Bolivia president-elect plans blockchain anti-corruption tool

Bolivia's president-elect Rodrigo Paz said his administration will deploy blockchain and smart contracts in public purchasing to reduce discretion and fight corruption once he takes office.
Paz won the October 19 runoff with about 54.5% of the vote against former president Jorge "Tuto" Quiroga, according to preliminary results from wire services. He will be sworn in on November 8.
His platform includes two digital-asset measures. The first applies blockchain and smart contracts to automate parts of public procurement. The second allows citizens to declare crypto among assets in a one-off regularization to help capitalize a foreign-exchange stabilization fund. The proposals frame blockchain as a transparency mechanism rather than a plan to adopt Bitcoin as legal tender.

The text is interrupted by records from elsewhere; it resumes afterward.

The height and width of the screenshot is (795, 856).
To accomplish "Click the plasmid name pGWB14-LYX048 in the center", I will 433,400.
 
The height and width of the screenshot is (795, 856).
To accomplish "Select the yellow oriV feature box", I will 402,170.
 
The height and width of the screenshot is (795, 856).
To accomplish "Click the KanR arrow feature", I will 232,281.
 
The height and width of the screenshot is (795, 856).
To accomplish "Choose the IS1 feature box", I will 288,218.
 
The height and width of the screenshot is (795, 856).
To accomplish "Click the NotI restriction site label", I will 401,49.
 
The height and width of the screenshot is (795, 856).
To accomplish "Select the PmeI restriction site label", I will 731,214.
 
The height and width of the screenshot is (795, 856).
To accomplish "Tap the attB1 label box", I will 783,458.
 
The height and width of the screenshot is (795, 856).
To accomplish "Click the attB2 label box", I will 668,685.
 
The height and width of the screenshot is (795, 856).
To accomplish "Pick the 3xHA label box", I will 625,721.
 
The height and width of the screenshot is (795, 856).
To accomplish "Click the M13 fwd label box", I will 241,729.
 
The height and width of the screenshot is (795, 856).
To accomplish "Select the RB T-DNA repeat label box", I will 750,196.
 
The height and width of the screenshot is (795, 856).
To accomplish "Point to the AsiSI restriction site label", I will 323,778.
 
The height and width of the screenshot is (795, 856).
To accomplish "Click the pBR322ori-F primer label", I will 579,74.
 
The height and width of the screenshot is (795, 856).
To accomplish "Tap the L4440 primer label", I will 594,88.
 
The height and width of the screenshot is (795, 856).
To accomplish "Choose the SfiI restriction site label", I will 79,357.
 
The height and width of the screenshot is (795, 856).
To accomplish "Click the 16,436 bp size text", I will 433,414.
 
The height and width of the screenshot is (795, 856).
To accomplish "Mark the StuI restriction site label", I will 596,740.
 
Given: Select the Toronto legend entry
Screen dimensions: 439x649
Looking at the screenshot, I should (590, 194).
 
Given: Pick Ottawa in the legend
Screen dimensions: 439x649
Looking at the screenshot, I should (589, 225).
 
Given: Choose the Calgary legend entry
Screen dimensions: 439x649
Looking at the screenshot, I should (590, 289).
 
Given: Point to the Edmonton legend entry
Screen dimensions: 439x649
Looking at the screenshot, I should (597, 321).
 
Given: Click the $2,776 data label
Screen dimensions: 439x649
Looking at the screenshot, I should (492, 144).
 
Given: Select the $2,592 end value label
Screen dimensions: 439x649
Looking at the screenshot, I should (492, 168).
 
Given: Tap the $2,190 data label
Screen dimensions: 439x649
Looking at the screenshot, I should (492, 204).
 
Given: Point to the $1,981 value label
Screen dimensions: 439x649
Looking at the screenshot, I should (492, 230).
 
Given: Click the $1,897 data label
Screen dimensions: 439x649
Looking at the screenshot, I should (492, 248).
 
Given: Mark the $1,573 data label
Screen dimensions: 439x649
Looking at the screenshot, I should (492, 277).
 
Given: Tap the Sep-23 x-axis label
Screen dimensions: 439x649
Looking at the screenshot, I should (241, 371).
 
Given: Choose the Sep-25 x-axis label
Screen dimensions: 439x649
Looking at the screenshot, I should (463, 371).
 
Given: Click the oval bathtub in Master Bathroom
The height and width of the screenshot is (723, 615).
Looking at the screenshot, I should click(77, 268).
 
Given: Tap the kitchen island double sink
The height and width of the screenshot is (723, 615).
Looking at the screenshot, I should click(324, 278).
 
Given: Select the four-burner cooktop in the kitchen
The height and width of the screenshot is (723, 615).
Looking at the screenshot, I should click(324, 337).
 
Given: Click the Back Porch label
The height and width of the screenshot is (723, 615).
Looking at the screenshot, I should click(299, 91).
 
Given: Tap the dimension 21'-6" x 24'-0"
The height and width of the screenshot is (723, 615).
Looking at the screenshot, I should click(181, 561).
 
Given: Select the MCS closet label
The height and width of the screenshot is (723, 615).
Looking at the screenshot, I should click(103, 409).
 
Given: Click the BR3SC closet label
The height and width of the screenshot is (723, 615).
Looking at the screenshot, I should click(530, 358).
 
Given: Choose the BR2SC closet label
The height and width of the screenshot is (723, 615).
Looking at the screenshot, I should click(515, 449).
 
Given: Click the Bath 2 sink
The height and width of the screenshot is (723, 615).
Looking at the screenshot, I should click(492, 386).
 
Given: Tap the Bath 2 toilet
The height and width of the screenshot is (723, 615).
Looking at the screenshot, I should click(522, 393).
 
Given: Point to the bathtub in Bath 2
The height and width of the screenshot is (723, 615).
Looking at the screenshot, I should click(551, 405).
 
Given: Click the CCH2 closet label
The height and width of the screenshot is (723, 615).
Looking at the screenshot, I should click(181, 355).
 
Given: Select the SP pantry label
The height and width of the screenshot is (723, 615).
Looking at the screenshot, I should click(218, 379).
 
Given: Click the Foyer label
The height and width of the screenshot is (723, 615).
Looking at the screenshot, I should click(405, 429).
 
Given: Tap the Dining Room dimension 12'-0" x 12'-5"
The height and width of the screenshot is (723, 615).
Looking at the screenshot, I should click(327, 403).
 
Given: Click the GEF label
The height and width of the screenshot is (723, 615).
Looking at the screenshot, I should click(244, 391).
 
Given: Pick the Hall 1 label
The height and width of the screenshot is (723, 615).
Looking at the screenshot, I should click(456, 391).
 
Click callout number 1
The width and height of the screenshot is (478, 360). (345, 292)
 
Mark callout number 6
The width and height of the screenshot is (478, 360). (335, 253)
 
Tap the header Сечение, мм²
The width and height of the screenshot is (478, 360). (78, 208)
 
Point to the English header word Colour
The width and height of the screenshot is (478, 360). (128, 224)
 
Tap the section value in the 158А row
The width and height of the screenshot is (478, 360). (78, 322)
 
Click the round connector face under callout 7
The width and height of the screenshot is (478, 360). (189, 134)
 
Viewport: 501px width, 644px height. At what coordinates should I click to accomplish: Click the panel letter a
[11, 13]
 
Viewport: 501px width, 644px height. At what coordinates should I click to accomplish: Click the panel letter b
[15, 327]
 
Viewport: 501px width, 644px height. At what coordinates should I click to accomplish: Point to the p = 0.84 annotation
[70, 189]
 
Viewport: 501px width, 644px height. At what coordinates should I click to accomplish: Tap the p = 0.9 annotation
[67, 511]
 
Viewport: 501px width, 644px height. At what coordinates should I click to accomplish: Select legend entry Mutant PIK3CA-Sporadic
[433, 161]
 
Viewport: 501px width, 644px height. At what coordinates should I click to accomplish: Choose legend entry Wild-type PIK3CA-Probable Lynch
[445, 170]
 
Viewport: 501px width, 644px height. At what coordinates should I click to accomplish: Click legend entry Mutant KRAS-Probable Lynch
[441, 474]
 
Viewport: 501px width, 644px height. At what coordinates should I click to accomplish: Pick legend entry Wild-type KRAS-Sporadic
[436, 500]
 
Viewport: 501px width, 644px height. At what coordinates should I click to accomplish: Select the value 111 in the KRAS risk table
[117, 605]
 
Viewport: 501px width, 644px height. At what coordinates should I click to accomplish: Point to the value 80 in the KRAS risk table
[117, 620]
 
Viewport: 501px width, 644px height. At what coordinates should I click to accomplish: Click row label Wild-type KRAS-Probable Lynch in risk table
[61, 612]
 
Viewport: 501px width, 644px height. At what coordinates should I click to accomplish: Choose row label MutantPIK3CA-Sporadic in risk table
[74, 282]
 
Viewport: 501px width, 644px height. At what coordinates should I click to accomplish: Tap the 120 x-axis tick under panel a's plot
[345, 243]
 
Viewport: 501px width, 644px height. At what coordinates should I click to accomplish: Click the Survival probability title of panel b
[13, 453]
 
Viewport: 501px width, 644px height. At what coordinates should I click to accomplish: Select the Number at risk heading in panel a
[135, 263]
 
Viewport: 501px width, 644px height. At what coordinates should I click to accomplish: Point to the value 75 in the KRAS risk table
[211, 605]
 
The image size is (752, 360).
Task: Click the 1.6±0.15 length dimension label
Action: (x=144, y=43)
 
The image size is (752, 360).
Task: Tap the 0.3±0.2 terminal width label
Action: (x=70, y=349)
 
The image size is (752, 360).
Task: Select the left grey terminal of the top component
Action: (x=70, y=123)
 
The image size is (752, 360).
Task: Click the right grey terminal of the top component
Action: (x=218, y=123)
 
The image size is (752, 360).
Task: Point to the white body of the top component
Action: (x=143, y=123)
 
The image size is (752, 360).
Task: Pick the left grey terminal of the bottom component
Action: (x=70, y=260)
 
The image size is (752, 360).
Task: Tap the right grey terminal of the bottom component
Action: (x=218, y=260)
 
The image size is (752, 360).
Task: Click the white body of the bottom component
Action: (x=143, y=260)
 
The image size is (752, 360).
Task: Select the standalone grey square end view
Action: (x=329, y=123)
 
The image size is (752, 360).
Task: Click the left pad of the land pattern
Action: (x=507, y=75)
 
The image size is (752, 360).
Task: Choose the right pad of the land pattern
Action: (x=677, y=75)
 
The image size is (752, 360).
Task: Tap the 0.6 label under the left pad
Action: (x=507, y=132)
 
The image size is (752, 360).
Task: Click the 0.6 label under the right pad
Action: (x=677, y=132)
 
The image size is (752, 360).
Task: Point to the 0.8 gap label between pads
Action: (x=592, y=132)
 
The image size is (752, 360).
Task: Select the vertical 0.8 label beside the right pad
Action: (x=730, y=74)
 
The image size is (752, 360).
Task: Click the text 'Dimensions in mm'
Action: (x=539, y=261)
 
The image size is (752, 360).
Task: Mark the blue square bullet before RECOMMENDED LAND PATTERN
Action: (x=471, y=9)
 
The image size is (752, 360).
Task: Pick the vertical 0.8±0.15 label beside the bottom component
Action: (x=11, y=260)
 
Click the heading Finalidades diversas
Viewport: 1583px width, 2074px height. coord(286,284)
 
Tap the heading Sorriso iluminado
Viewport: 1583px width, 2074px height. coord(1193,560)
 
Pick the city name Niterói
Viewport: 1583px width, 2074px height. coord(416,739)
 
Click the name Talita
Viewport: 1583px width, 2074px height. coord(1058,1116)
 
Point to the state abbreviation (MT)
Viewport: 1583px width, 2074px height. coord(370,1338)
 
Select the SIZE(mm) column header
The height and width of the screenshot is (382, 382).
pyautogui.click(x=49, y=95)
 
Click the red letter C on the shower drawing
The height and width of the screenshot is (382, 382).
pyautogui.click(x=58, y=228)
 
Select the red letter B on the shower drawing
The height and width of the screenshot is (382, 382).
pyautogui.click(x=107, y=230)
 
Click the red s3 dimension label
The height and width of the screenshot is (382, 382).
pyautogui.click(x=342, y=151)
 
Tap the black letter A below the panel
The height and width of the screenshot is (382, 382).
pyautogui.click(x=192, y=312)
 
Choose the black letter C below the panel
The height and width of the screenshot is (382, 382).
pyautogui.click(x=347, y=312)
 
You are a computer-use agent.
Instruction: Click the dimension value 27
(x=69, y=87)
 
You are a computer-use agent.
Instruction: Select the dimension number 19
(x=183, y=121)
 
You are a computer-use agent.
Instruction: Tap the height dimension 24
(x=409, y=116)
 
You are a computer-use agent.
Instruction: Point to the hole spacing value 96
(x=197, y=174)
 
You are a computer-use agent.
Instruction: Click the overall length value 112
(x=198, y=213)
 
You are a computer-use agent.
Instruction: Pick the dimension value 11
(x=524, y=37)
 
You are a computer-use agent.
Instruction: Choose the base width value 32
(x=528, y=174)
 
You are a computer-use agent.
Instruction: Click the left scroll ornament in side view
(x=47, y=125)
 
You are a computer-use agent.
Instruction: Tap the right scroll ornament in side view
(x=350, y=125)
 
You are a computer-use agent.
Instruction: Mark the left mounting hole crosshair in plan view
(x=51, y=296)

Paz campaigned on anti-corruption and institutional reform during a period of fuel shortages and a U.S. dollar squeeze. His Christian Democratic Party will govern in a fragmented legislature, which could affect the pace of implementing procurement reforms and any asset-regularization drive.
In the campaign's final stretch, Paz pledged a stricter stance on graft, arguing that "when money isn't stolen, there is enough for everyone."
Bolivia's central bank enabled regulated crypto transactions in 2024. Private-sector trials involving stablecoins followed.